Mais là encore, Pierre Dubois se défend mal. Là encore, ses manières sa manie de noter au centime près toutes ses dépenses, sa vie privée presque secrète, en somme sa personnalité, pèsent lourdement dans la balance de la Justice. Et là encore, en dépit de tous les éléments à décharge, des pistes insuffisamment exploitées, il est une nouvelle fois condamné. Il écope de 18 ans, soit une peine à mi-chemin entre les deux premiers verdicts.
Encore un espoir
Malgré la mobilisation sans faille de son comité de défense et de sa sœur Madeleine, Pierre Dubois n’est élargi que le 28 septembre 2009, après plus de douze ans derrière les barreaux. « Il a retrouvé sa maison, son jardin, et repris la vie qu’il menait, chichement, mais en étant bien intégré à sa commune.

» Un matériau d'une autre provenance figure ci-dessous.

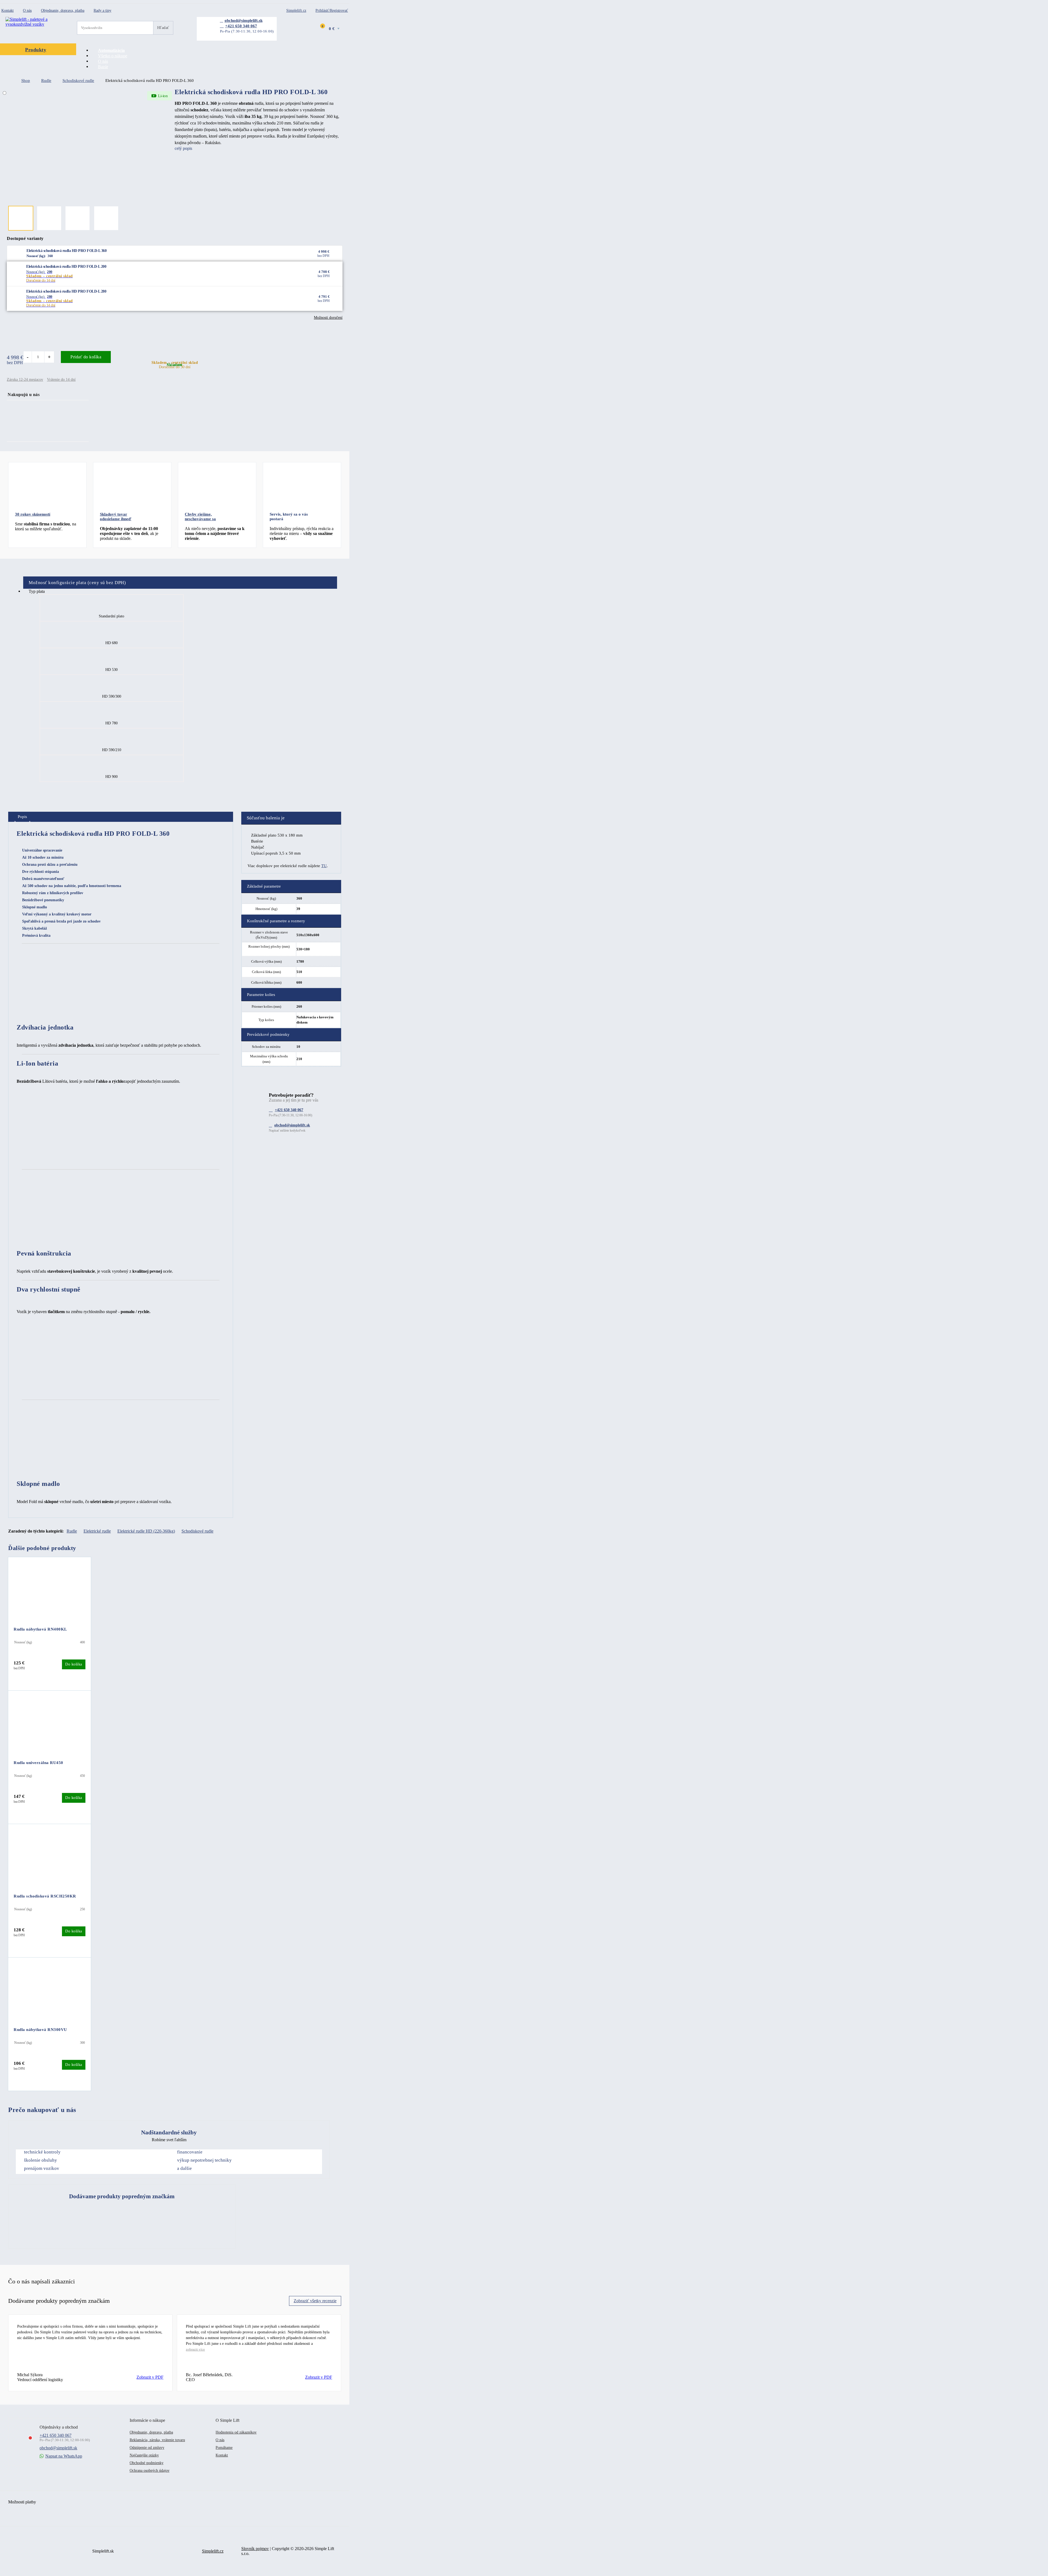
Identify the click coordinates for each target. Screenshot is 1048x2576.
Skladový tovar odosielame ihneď (115, 516)
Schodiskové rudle (78, 80)
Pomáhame (224, 2448)
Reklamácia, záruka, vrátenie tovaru (157, 2440)
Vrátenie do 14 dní (61, 379)
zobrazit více (195, 2349)
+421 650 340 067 (241, 26)
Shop (25, 80)
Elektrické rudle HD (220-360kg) (146, 1531)
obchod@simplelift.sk (244, 20)
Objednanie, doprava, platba (62, 10)
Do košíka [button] (73, 1664)
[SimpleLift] (31, 24)
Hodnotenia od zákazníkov (236, 2432)
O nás (27, 10)
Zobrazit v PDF (149, 2377)
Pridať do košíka (85, 357)
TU (324, 866)
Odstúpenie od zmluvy (147, 2448)
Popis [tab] (22, 816)
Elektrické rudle (97, 1531)
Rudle (46, 80)
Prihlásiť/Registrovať (331, 10)
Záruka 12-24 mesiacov (25, 379)
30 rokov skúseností (32, 514)
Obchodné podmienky (146, 2463)
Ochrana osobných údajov (149, 2470)
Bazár (103, 66)
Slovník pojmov (255, 2548)
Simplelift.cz (296, 10)
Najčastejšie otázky (144, 2455)
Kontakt (7, 10)
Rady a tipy (102, 10)
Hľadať (163, 28)
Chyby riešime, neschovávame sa (200, 516)
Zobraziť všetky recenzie (315, 2300)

Évidemment, toute sa famille a souffert de cette affaire, et sa fille en particulier, je crois. À sa sortie, il m’a écrit une très belle lettre, comme à tous ceux qui l’avaient soutenu. Nous ne nous sommes jamais revus. Il m’a remerciée et cela me suffit. Ce n’est pas un ami, c’est quelqu’un que je sais innocent mais qui a eu le malheur de se trouver au mauvais endroit, au mauvais moment. C’est vrai qu’il était atypique, ringard, comme l’on dirait aujourd’hui, pourquoi pas, mais ça ne fait pas de lui un coupable ! Il voudrait qu’on cesse le combat, il a tourné la page et je le comprends. Mais de mon côté, tant qu’il y aura une possibilité de ranimer une piste, de retrouver Karim et de l’amener à parler, peut-être, je ne cesserai pas d’y croire. La justice s’est trompée trois fois de suite, et cette idée m’est insupportable », conclut Patricia Bizzari. Sur son canapé rouge, l’ancienne enseignante cesse enfin d’agiter les bras, le temps de la photo. Mais, comme un symbole, elle ne les baissera jamais. Question de principe.